Abbey became the second leading lender to cut its mortgage rates late last week, following in the footsteps of Nationwide Building Society which cut its rates earlier in the week.
Abbey announced on Friday that it was reducing rates on all flexible and tracker rate mortgages by 0.05 per cent and that some fixed rates are to be reduced by as much as 0.17 per cent for customers with large deposits.
The announcement came just two days after Nationwide revealed it is cutting the price of some of its fixed rate mortgage
deals by up to 0.30 per cent, sparking hope in the mortgage market.
According to Nationwide the reduction of mortgage rates
is a direct result of the Bank of England's Special Liquidity Scheme, which aimed to reduce inter-bank lending rates, which are measured by the London Inter Bank Offered Rate (Libor).
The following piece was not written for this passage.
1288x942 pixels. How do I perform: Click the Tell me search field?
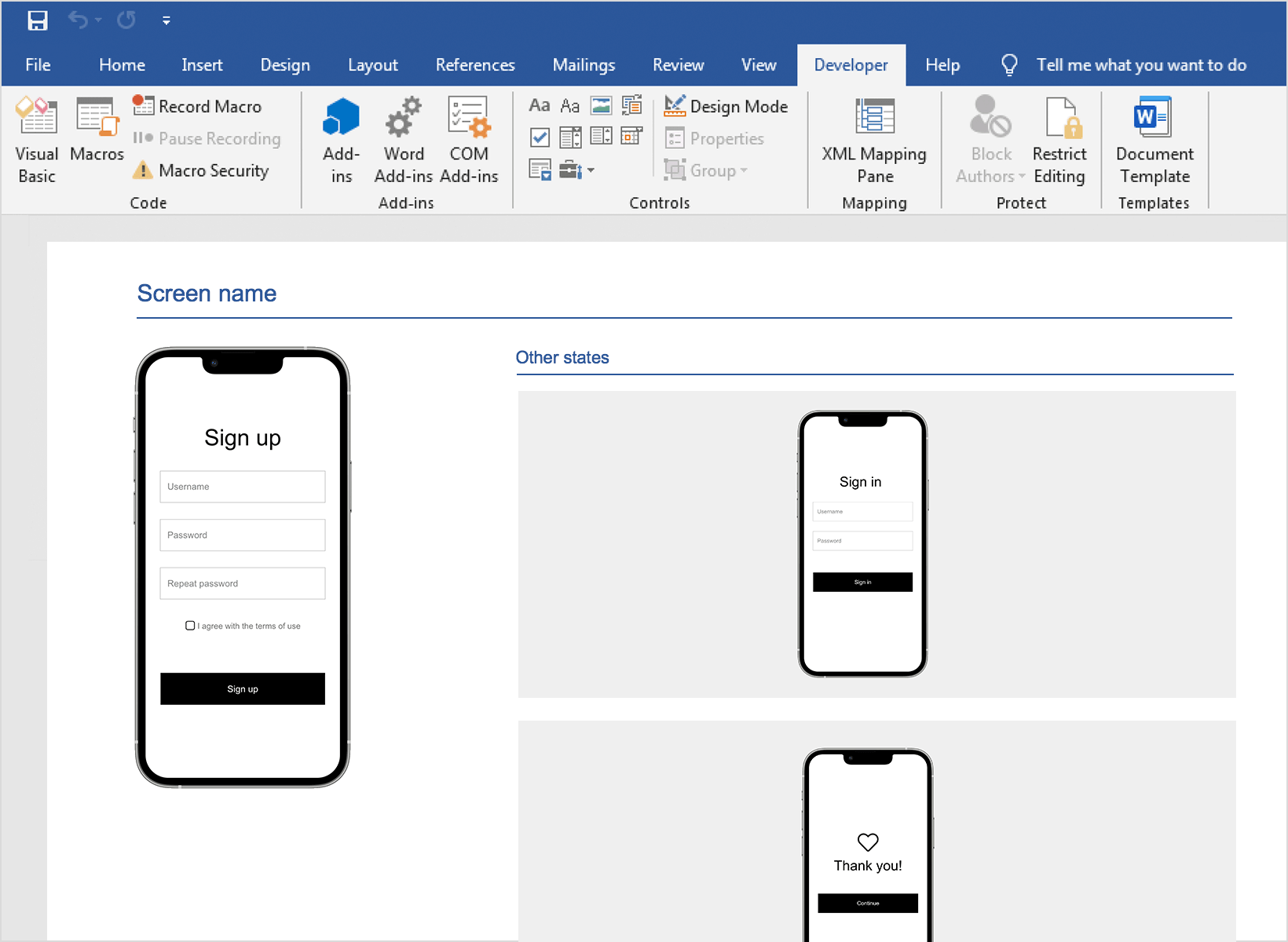point(1140,65)

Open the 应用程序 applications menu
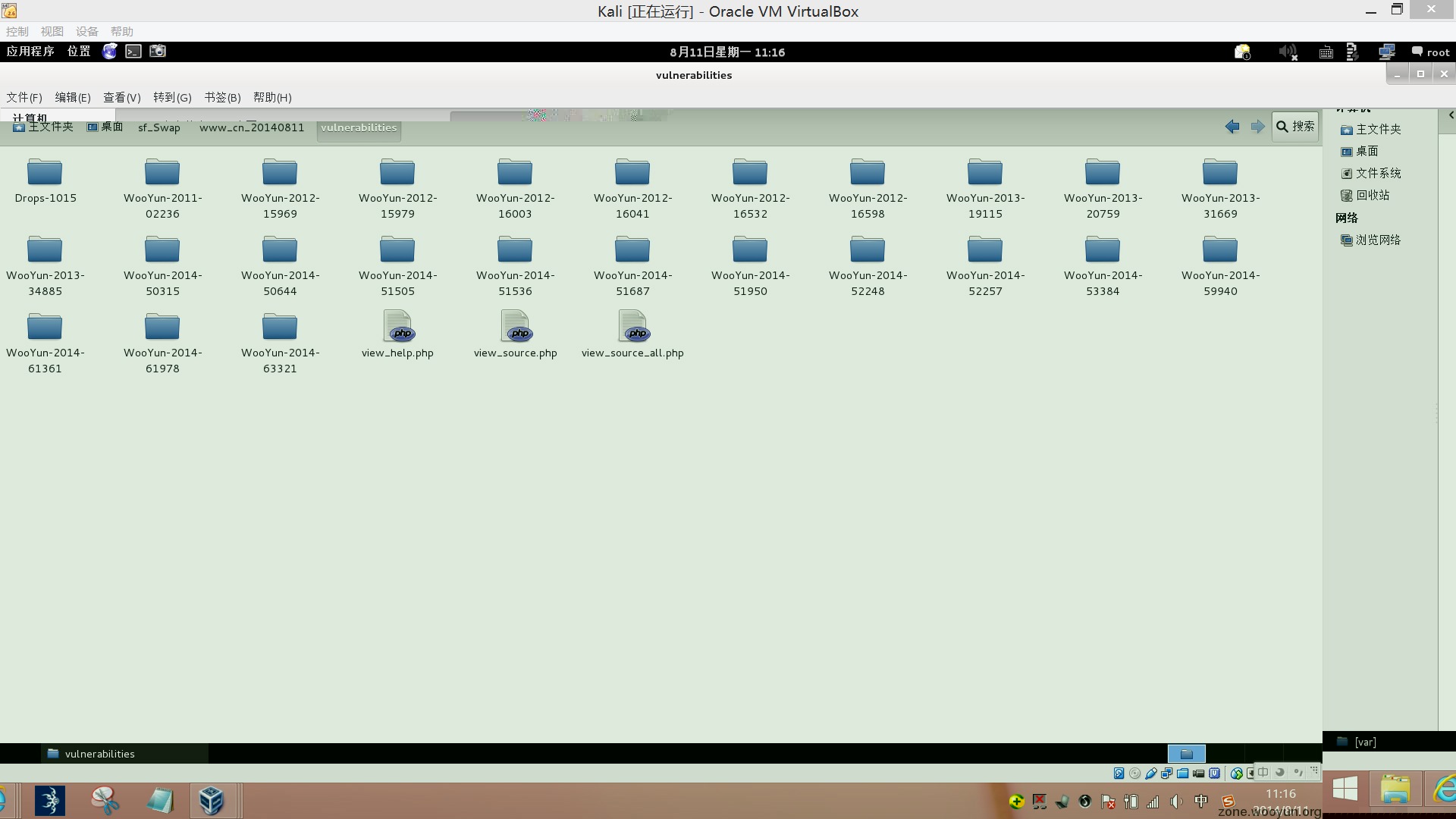pyautogui.click(x=30, y=52)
Matthew Carter, divisional director for mortgages at Nationwide, said: "Recent reductions in money market swap rates mean we are able to reduce our two year and five year fixed rate mortgages. This is good news for home buyers, remortgage customers and borrowers who are coming to the end of their existing deals."
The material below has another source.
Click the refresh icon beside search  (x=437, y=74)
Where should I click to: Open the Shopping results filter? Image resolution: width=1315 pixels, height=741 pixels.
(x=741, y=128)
The Bank of England was forced to step in with a cash injection of £50billion as a result of high inter-bank lending rates which were forcing banks to pass high interest rates onto their customers.
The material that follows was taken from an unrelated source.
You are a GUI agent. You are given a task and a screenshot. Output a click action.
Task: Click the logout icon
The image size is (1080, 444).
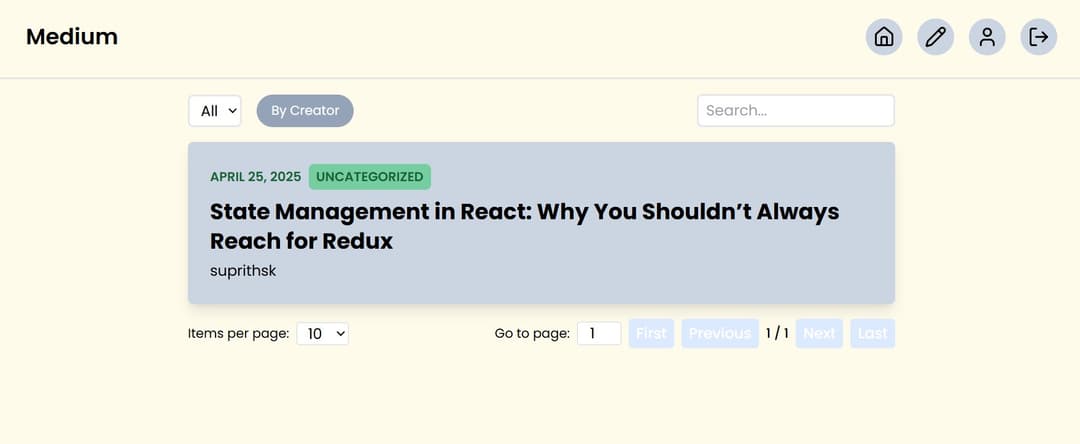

According to the Bank of England, the average interest rate on two year fixed rate mortgages for new customers with a five per cent deposit rose to 6.94 per cent in April, almost two whole percentage points above the Bank base rate of 5 per cent.
Commenting on its mortgage rate cuts, a spokesperson for Abbey mortgages
said: "Over the last two years, we have been carefully maintaining a balance between the profitability of new business, prudent lending criteria and our market share aspirations. Whilst current market conditions remain challenging, this sensible approach to risk has proved very resilient and allows us to reward lower fixed rate LTV business with competitive rates.
"Abbey had already decreased rates on its flexible rate and tracker mortgages by 0.10 per cent in response to the Bank of England's recent cash injection. This additional 0.05 per cent reduction anticipates future falls in Libor rates and will further support the Bank of England's action in helping to bring liquidity back to the UK mortgage market." They added.